The Standard Star Building is a historic commercial structure located in the Downtown section of New Rochelle, Westchester County, New York. The building, designed by architect Lawrence J. Barnard, was completed in 1924 and is an architecturally significant example of the Italian Renaissance style in New Rochelle. Although it has been altered, these changes occurred only on the Le Count Place façade and the interior of the building. The original Standard Star building exterior remains largely unchanged. It is further historically significant for its association with a long-published New Rochelle newspaper covering life in New Rochelle.

==History==
The Standard Star building was built in 1924 and designed by Lawrence L. Barnard and built by George Watson. Barnard is a familiar name in New Rochelle, but few references to his history or work were found; he appears to have been a partner in Barnard and Wilder who designed New Rochelle’s Fire Station No 3 in 1912, also in the Italian Renaissance Style.

The Standard-Star was founded in 1923 and first published on July 2 of that year with the merging of New Rochelle’s two prior daily papers, The Standard and The Star. Its first publisher was T. Harold Forbes. Forbes, the son of George M. Forbes, also a newspaper publisher, was a vaudeville actor and dancer who appeared with George M. Cohan in several productions. The Standard-Star ceased publication in 1998 and was succeeded by the Westchester Journal News, a Gannett publication.

==Architectural detail==
The building rests on a polished granite foundation with a cast stone finish. The windows and transoms are of a cast metal with a green bronze finish. The central entry’s design creates the appearance of a double-height arched doorway. The round arched entry is classically decorated and all of the trim and decoration is of cast metal.

The formal entry led to the main business area and is flanked by un-ornamented, symmetrical openings. That to the south was designed as an entry to the upper story offices; the corresponding window to the north initially housed an illuminated bulletin board that provided the news of the day. The north side of the building is articulated as a series of arched openings at both stories designed to flood the work spaces with natural light.

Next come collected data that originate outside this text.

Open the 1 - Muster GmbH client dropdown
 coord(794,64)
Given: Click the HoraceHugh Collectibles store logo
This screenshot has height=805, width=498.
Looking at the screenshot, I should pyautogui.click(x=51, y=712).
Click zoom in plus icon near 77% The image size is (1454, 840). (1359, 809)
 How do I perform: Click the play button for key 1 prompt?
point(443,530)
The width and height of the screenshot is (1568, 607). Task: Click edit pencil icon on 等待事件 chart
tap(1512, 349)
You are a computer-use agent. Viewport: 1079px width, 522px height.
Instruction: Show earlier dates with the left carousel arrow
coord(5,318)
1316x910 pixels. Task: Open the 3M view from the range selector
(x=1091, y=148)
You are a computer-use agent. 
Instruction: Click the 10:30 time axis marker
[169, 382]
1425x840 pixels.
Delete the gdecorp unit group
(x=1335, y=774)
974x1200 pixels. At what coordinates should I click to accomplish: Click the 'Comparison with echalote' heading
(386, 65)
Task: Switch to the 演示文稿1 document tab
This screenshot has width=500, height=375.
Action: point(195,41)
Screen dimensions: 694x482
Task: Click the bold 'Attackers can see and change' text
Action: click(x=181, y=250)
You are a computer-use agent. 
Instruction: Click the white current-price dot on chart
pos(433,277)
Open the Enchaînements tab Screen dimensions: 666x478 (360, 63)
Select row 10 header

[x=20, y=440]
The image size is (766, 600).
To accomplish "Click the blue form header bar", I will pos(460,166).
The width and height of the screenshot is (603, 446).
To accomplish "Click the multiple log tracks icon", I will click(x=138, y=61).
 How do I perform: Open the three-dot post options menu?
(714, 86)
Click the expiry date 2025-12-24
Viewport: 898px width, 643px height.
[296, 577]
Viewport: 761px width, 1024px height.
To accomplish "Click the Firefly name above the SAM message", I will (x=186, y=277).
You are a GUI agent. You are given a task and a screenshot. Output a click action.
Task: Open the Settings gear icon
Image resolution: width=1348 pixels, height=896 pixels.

The original Standard Star Building has been altered and added to over the course of the twentieth century. Building data cards for the property indicate additions and alterations were made to the building in 1931 and 1946. More alterations are logged from 1949, 1966, 1968, and 1978. The last date was perhaps the most significant, when an addition was built off the rear of the building (facing the Le Count Place side of the lot) to house a restaurant and bar. In 2001, the restaurant was converted into a nightclub.